«Il n'y a pas une bonne méthode, mais il faut se mettre d'accord sur laquelle utiliser, la faire progresser et toujours utiliser la même. Une nouvelle campagne de mesures sera effectuée dès cet été.» Chantal Jouanno, secrétaire d'État à l'Écologie, veut fixer une bonne fois pour toutes une méthodologie commune à l'État, aux associations et aux industriels pour mesurer les émissions de mercure par les fabricants de chlore par électrolyses à cathode de mercure. Cela fait suite à des mesures relevées par France nature environnement, qui étaient au-dessus des niveaux annoncés par les industriels, notamment sur le site d'Arkema à Jarrie (Isère). Chantal Degrendèle, directrice du site isérois d'Arkema, se dit «favorable à une nouvelle campagne de mesures. Nous souhaitons travailler en transparence. Nous utilisons des méthodes agréées par la profession depuis plus de dix ans et communiquons les résultats à la Drire et à France nature environnement.»

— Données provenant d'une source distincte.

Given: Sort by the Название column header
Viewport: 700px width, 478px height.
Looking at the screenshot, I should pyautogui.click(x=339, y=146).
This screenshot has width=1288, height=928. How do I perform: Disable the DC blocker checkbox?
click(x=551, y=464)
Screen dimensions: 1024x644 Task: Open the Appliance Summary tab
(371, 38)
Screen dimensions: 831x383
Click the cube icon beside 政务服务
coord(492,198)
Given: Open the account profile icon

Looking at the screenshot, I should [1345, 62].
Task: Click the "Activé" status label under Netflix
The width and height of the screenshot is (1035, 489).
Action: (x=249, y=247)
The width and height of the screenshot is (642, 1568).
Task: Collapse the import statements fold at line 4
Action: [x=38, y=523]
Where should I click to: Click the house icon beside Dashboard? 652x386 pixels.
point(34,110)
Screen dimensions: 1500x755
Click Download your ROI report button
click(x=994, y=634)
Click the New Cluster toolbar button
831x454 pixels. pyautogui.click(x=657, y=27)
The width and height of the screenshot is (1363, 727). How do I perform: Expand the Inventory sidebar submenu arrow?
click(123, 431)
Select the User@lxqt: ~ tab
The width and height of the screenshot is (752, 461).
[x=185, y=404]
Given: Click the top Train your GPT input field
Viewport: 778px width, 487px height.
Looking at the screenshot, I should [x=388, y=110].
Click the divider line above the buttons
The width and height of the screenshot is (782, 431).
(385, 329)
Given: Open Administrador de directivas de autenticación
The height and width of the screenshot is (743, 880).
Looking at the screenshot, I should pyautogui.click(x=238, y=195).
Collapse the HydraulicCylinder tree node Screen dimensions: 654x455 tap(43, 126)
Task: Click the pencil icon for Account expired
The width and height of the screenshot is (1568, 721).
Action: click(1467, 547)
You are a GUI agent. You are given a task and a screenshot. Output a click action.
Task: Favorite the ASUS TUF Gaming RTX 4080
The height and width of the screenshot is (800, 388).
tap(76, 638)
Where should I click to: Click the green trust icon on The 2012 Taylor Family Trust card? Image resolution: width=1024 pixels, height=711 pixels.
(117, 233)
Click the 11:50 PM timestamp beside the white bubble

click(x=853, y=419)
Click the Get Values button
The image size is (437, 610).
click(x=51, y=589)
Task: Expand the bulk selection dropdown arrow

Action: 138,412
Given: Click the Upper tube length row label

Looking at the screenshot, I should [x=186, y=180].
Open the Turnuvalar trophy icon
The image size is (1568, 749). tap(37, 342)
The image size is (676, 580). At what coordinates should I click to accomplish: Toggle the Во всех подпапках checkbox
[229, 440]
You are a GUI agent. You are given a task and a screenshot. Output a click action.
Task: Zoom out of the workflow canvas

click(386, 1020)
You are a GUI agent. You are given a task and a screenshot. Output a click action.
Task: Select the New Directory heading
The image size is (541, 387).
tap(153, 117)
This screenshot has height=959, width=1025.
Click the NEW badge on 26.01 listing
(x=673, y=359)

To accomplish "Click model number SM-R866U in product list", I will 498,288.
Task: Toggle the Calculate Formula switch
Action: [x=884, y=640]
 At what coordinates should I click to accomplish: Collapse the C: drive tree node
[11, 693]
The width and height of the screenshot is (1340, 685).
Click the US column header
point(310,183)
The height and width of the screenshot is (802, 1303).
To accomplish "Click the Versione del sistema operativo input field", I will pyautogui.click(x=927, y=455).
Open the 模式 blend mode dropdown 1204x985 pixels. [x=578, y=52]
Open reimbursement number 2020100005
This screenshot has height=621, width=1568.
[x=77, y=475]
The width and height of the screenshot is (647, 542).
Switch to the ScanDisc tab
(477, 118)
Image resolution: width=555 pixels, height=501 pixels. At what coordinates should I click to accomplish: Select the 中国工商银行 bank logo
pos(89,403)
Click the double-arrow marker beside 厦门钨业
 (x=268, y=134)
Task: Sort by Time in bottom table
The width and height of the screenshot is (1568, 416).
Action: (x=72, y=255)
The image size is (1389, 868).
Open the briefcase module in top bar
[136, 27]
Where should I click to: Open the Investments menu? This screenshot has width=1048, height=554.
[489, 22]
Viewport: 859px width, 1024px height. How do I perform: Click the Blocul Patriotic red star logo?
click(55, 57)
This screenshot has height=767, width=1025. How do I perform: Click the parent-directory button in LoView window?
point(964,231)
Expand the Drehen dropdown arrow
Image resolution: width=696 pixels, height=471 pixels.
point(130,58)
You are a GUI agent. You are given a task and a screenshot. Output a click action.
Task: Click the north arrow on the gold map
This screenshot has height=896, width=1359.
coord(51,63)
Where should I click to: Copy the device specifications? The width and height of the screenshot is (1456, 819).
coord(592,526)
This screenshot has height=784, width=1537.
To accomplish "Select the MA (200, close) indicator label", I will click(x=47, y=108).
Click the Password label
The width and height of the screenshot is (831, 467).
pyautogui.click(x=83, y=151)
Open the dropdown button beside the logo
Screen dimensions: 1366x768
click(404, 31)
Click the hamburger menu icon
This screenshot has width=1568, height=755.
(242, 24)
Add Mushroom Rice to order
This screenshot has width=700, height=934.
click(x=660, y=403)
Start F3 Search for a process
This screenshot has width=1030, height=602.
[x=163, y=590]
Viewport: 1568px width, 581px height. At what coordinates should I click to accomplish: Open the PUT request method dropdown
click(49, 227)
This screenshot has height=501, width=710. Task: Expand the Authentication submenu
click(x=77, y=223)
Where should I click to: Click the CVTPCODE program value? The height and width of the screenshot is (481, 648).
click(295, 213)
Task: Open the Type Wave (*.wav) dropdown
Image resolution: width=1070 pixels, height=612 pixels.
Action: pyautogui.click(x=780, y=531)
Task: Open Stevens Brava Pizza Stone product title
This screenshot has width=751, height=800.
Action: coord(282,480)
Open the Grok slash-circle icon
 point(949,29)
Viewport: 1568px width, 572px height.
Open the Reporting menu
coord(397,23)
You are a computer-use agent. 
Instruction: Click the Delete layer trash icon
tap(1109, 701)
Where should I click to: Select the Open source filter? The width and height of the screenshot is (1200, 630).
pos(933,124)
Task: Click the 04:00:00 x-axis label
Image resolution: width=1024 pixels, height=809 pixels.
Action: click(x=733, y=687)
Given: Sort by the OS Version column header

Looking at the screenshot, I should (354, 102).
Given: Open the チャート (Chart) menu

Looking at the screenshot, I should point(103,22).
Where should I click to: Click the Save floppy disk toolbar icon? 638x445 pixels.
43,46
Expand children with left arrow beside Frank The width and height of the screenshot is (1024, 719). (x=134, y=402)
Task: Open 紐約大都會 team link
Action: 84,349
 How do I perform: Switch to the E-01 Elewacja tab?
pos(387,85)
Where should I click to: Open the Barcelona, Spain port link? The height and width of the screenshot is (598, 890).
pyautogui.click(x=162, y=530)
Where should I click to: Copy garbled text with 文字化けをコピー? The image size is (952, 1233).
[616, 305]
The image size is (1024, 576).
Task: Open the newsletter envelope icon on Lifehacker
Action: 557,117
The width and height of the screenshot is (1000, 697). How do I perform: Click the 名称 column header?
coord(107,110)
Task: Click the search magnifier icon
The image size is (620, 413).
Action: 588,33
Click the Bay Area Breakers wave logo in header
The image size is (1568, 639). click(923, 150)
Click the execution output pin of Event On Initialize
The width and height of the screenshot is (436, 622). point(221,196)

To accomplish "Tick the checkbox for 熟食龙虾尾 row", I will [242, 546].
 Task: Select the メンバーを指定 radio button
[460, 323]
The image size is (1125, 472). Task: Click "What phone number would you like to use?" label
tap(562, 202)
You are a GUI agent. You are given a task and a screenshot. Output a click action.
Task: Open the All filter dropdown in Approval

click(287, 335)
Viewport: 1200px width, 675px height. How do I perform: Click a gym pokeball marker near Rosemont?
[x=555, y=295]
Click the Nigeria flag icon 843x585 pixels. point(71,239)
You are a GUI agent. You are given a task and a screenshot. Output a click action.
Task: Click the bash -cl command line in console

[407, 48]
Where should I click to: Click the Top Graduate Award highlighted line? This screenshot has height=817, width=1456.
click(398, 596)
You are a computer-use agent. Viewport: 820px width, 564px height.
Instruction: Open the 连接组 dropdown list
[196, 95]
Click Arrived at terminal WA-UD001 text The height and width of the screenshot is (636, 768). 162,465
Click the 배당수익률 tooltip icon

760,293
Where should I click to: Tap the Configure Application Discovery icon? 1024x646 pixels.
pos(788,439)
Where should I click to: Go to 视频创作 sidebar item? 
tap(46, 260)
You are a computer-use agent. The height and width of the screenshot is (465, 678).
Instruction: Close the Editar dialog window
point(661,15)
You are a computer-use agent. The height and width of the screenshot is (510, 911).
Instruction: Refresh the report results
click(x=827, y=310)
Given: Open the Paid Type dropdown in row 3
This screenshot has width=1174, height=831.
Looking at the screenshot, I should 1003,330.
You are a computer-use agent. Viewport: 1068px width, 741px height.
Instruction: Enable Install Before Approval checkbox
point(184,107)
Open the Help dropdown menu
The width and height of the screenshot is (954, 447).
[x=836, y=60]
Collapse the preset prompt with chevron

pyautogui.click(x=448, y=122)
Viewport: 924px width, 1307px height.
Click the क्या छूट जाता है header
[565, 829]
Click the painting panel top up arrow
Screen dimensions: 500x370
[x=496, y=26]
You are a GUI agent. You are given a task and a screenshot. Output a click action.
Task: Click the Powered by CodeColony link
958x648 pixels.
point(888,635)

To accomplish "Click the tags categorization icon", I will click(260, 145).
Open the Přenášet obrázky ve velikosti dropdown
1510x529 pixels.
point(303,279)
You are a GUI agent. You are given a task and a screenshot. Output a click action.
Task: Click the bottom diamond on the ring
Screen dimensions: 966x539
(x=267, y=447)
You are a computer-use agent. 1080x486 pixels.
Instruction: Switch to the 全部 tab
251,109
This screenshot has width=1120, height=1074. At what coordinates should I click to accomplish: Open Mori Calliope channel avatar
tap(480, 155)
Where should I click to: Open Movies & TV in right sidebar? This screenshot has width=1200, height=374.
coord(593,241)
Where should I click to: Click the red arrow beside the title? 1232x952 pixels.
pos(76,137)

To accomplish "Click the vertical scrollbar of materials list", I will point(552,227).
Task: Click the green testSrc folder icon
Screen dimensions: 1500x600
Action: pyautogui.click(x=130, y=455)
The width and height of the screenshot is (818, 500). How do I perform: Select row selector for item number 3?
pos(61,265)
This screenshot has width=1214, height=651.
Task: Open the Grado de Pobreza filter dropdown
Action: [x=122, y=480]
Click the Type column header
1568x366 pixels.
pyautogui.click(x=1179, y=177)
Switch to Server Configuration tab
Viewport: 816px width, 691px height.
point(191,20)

Révision du calendrier et aide de l'État
La secrétaire d'État, qui a rencontré en préfecture les différentes parties, a annoncé, en plus de cette campagne, une révision du calendrier. Une convention internationale fixait la fin de l'utilisation du mercure dès 2009, date qui avait été reportée à 2019 en France. Chantal Jouanno dit vouloir «réduire les délais tout en restant pragmatique». Le nouveau calendrier devrait être fixé à l'automne. «Mais il n'est pas question de mettre par terre des emplois.» Une aide financière de l'État pourrait donc être apportée aux industriels. «Une proposition a été faite au Premier ministre.» Si rien n'est encore décidé, cette subvention pourrait être équivalente à ce qui se pratique dans d'autres pays européens, soit environ 20% du coût pour les industriels, coût qui est estimé entre 10 et 20M€ par site. Chantal Degrendèle parle, elle, d'une «décision stratégique d'entreprise» pour réduire les délais. Quant à modifier les méthodes de fabrication, «c'est un investissement très important, de l'ordre de 500 à 1.000€ par tonne de chlore produite. Nous en produisons 160.000 tonnes par an. Aujourd'hui, le contexte économique est peu favorable à de tels investissements.» Autre annonce faite par Chantal Jouanno: la création d'un secrétariat permanent de protection et de prévention des pollutions industrielles. Sorte de «mini Grenelle au niveau local, il réunira l'État (NDLR: la Préfecture), les industriels, les associations, les représentants des salariés et des experts. Tous les sujets pourront être abordés.» Quinze de ces secrétariats locaux devraient être créés en France.
La secrétaire d'État à l'Écologie a annoncé une série d'actions de prévention autour de l'utilisation de mercure par les industriels de la chimie.